September 12, 2017 - 11:25 pm Updated: September 13, 2017 - 01:38 pm

Registered Republicans streamed in and out of the East Durham Volunteer Fire Department’s quarters on Tuesday afternoon to vote in the primary race.

Republican incumbent William Carr Jr. was seeking re-election for a fifth term as town supervisor and Republican Shawn Marriott, who recently filled a vacant seat on the town board for half a term as the deputy supervisor, was also vying for supervisor.

For town council, Republican Nick Nahas was seeking re-election after serving one full-term and Republican Linda Sutton, who served on the town board from 1996 to 2014, was looking to get back into town government.

Susan Weaver, a more than 50-year Durham resident, said while she hadn’t voted in the primaries in several years, she wanted to support a few of her friends who are running.

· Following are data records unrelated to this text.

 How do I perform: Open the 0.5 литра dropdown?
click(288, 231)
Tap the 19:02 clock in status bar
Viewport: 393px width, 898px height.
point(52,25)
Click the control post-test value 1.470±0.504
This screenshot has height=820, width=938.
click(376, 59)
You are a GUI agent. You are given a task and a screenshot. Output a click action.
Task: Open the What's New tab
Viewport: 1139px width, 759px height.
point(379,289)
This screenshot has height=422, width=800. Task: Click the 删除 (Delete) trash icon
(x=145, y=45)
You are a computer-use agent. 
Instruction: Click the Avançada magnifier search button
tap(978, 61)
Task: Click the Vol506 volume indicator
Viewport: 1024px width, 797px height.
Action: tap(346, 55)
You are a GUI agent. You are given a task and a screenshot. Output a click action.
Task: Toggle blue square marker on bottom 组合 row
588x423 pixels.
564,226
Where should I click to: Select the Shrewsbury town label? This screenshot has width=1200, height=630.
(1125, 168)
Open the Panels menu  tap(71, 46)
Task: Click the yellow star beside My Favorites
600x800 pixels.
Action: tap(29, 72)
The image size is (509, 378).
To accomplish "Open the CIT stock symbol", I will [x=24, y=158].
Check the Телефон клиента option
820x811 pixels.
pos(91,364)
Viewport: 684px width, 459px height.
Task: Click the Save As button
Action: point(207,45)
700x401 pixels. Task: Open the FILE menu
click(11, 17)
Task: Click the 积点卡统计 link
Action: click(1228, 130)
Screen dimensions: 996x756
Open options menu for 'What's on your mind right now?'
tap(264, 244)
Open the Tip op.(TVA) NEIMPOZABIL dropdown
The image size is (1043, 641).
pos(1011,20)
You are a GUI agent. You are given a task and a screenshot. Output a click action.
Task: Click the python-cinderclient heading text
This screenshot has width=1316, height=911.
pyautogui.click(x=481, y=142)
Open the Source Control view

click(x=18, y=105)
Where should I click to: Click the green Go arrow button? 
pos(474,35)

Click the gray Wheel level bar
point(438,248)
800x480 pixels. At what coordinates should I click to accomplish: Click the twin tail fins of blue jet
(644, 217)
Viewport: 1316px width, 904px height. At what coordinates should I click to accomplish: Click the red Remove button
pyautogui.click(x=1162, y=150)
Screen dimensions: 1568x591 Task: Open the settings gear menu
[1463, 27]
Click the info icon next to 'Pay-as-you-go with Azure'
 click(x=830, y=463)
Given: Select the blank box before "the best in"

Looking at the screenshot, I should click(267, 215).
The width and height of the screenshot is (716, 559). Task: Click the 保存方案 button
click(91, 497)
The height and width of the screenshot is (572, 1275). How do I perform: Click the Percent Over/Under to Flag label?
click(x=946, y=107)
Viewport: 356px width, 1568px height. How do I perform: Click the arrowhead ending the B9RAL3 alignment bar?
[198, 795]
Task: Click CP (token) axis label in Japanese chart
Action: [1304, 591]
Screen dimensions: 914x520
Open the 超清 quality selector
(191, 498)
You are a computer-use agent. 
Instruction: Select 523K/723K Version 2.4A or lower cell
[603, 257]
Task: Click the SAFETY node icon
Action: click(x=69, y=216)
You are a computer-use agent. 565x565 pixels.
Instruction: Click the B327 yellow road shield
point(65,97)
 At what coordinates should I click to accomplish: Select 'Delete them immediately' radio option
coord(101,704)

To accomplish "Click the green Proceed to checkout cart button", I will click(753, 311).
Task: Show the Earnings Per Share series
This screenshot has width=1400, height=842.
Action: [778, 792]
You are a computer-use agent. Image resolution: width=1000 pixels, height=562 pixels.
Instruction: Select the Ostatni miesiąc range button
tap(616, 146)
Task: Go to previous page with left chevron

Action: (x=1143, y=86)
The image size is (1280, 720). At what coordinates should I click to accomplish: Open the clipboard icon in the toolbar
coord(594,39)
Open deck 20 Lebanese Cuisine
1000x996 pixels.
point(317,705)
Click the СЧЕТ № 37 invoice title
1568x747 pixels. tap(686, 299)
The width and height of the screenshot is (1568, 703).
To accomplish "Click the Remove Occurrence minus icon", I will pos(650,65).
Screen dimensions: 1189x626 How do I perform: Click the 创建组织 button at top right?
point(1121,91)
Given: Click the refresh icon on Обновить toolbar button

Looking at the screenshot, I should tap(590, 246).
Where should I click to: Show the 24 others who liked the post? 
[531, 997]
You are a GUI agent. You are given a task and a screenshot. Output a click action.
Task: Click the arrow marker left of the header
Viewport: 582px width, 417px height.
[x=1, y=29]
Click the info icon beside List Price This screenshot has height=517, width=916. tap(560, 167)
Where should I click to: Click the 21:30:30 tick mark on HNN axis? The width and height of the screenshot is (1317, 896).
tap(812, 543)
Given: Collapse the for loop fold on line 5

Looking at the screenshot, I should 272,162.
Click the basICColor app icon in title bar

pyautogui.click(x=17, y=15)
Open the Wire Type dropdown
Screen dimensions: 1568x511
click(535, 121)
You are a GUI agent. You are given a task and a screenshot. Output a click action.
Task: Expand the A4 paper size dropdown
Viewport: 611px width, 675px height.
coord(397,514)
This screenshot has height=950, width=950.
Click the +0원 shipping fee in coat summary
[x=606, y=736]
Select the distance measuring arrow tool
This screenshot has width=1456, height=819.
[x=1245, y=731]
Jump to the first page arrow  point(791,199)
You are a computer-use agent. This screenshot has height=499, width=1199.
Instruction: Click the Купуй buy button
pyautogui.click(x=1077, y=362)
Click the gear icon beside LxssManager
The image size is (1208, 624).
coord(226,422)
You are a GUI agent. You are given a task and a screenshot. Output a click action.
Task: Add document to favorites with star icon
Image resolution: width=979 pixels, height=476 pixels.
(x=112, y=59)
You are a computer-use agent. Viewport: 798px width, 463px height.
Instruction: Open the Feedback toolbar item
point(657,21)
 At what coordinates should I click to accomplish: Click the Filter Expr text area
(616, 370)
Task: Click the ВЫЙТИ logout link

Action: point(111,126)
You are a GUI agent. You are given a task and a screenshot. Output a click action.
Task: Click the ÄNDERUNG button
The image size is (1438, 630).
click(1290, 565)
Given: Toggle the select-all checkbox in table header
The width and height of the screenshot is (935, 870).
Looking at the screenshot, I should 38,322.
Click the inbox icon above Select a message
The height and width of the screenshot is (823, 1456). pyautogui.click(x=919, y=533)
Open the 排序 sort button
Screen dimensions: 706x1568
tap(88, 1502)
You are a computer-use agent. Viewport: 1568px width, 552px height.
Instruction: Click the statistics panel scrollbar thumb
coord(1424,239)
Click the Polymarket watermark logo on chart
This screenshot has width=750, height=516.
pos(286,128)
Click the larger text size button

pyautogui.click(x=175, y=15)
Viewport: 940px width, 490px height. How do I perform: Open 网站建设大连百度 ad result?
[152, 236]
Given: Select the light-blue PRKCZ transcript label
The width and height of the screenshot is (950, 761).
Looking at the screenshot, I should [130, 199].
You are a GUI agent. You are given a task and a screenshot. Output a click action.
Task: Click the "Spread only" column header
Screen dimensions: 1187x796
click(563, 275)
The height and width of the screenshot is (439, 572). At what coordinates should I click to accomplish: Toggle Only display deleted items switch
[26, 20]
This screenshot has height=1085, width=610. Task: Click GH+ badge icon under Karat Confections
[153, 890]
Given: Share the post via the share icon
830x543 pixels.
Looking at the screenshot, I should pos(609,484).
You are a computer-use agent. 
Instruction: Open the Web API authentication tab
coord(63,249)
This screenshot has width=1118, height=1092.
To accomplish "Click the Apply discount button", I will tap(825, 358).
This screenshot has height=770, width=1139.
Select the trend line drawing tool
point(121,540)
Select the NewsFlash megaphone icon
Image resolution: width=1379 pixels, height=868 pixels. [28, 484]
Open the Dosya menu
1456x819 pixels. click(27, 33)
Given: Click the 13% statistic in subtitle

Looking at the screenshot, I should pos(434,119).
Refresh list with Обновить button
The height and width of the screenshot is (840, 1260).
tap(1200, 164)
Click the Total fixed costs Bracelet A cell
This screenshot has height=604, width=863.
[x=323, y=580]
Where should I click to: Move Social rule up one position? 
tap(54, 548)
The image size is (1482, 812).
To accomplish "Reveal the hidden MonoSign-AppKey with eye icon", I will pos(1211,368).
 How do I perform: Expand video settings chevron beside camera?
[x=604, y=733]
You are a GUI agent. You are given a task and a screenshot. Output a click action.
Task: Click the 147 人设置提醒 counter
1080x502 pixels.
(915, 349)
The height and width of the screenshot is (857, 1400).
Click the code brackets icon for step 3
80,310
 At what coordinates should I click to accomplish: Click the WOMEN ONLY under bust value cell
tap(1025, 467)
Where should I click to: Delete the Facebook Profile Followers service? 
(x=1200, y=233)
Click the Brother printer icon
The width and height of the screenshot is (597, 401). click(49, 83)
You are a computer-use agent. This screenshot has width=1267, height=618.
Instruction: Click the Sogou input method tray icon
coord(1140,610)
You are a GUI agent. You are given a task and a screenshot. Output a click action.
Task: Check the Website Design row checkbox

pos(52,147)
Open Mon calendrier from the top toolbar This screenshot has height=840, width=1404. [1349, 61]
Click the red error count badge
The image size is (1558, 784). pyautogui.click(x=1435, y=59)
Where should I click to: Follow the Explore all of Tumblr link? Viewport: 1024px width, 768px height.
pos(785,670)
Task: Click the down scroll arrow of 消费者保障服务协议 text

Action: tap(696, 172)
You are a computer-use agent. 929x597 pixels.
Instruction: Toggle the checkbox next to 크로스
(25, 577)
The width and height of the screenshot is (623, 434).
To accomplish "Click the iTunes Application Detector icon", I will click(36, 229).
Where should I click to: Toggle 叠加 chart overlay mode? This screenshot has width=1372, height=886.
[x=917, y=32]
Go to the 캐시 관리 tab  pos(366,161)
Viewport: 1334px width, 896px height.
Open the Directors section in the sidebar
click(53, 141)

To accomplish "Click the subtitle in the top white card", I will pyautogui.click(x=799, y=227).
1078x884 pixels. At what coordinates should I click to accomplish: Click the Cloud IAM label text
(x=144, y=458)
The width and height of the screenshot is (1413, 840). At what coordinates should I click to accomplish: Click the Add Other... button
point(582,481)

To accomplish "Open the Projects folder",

“I hope they can all work together, because the parties are split now,” she said of the current elected town officials. “They’ve done quite a bit, but it would nice to repair some sidewalks and get streetlights installed.”

Jan Levine, a more than 20-year Durham resident, said voting in the primary race is vital.

“The local level is where it has to be to practice ‘we the people,’” she said. “If you want to change the direction of the country you have to change things at a local level first.”

Levine said that while she wants to see Durham remain welcoming to tourists, she wants the community to remain the same.

“I don’t want there to be compact housing,” she said. “I love this town, because it’s rural, green and very pretty.”

Levine added, “I don’t want to see it change.”

This November when the new elected officials are determined, Levine hopes they take the needs of the community into consideration.

“I just want them to listen to the needs of the people and implement them,” she said.

NEW BALTIMORE

It was a quiet Tuesday afternoon at New Baltimore Town Hall and Medway-Grapeville Fire Company as fewer than three registered Independent Party voters cast their vote at either location.

Candidates include Republican Town Clerk Barbara Finke, who is running for re-election, and Republican Jeff Ruso, an incumbent councilman and deputy supervisor, who is running for town supervisor.

Four candidates are running for two open town council seats including incumbent Councilwoman Shelly VanEtten, Democrat Jim Eckl, Jake Colwell and Republican Kelly Downes.

Republican Diane Jordan is running for re-election as tax collector, a position she has held for the past five years.

Ann Marie Vadney, a voter and election inspector at the New Baltimore Town Hall, said the primaries allow parties to support one another.

“It’s important for people to realize the importance of the primaries and support candidates from various parties,” she said. “The process allows people to cross over and support qualified individuals no matter what party they’re in.”

Vadney said she hopes the best candidates are elected.

“We have a lot of people in the community who are intelligent, qualified and want to do the best for the community,” she said. “The existing administration has done a great job, but it’s always nice to have new faces.”